Consider the current trend of alignment in the fitness world in the same lens that perhaps we viewed germs in the late 1800’s.
Louis Pasteur made an important discovery: germs make you sick (oversimplified, I know, but let’s roll with this).
And, thanks to that discovery and subsequent ones, we made some beautiful advances in medicine, saving a lot of people a lot of grief.
We also, as we are really discovering now, took it too far. In the land of super-sterility — antibacterial hand soap, germ-killing alcohol swabs, bleach on every counter and disposable, pre-packaged everything — we’ve created a few monsters: super-bacteria, impervious to traditional antibiotics, is one.

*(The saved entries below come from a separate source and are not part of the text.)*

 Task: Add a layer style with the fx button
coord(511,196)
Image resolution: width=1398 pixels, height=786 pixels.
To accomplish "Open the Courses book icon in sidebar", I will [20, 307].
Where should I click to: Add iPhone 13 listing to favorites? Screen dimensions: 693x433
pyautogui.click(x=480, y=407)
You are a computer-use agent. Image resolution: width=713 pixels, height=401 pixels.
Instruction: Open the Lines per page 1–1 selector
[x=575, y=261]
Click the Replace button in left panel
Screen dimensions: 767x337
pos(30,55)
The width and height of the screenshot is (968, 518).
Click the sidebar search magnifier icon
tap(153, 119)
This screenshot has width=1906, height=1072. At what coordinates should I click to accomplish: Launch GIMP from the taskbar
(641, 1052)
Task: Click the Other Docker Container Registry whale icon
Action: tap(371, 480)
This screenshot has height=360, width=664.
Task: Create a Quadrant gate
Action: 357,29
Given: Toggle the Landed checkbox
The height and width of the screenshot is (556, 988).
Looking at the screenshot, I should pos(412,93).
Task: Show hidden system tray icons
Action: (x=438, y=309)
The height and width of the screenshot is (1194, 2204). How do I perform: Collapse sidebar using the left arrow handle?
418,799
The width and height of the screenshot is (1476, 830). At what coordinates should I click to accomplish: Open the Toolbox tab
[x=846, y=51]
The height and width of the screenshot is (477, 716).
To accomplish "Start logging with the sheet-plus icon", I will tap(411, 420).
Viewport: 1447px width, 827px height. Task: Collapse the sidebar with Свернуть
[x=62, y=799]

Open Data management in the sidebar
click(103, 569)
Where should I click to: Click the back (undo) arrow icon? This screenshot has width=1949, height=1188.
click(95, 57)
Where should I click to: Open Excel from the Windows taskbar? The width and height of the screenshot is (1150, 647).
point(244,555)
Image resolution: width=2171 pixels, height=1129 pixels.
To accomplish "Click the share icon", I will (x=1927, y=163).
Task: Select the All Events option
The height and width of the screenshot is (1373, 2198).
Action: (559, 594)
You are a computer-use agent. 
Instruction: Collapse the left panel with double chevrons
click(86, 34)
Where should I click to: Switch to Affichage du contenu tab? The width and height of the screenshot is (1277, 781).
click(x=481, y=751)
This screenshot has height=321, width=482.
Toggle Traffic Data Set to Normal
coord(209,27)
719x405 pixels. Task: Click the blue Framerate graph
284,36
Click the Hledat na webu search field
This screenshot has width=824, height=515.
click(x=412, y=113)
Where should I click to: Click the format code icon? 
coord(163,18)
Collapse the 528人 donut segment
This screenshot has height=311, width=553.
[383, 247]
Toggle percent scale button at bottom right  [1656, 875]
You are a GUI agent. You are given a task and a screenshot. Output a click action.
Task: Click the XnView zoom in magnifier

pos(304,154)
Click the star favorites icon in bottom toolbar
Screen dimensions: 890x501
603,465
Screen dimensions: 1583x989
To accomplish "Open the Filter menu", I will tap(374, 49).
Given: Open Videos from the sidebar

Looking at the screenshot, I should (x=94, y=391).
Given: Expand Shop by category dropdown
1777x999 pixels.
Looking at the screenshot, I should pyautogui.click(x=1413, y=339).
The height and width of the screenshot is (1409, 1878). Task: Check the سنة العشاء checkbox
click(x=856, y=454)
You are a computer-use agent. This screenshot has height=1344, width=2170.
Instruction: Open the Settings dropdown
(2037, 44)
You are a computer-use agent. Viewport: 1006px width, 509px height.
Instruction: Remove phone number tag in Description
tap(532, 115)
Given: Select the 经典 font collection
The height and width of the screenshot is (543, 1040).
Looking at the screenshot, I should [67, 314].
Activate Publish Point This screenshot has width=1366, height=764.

The biggest one, though, is our lack of immune resilience.
We’re hearing a lot about this particularly in kids, and the resounding conclusion is woah, getting some germs in your mouth is not only okay, it’s essential in a child’s immune system.
And at any age, taking antibiotics — though perhaps necessary — is really harsh on the flora of the gut and wrecks havoc on the body, and even the mind and its moods.
So back to alignment.
We’ve made important “discoveries” (in quotes because, of course, not much new under the sun, but I’m all for repackaging for current times) about core stabilizers, neutral spines and pelvises, shearing forces and how all that correlates to pain levels.
Misalignment in movement can lead to pain. Germs can cause illness.
Are you with me on the analogy here?
We’ve also created very sterile movement facilities and therapy practices: do it this way and not that because god forbid you flex your thoracic spine … or have your sphenoid slightly out of tune with your calcaneus.
And so, perhaps just like our developing immune systems that do not thrive in a sterile environment, we have a structural immune system guided by some similar principles.
Alignment hypochondria, if you will.
Though we don’t need to throw out the proverbial baby with the bathwater. Alignment has its place, its relative truth in context. Our moving bodies likewise are left to reveal what tends to be a more intelligent and inclusive truth (as the truth tends to be … annoying, isn’t it?) than just a set of “do this; don’t do that” directions.
Your structural immunity will not thrive on reckless throwing yourself around any more than your lymphatic immune system will thrive on making out with 10 people who are about to get the flu.
But it will also likely not thrive in the predictable, room-temperature, anti-bacteria-soap-like sterility of alignment only.
Liam, I get your intro, but was waiting to hear the “what next.” How does your structural immunity thrive? I enjoy your writing. Thanks! Nancy Rose
Thanks Nancy! That’s maybe a part two. Though I also think I’m quite taken by coming to know a truth by way of uncovering what’s NOT true … you know? Neti, neti — “not this; not this …” — until we’re left with something pure, and before words.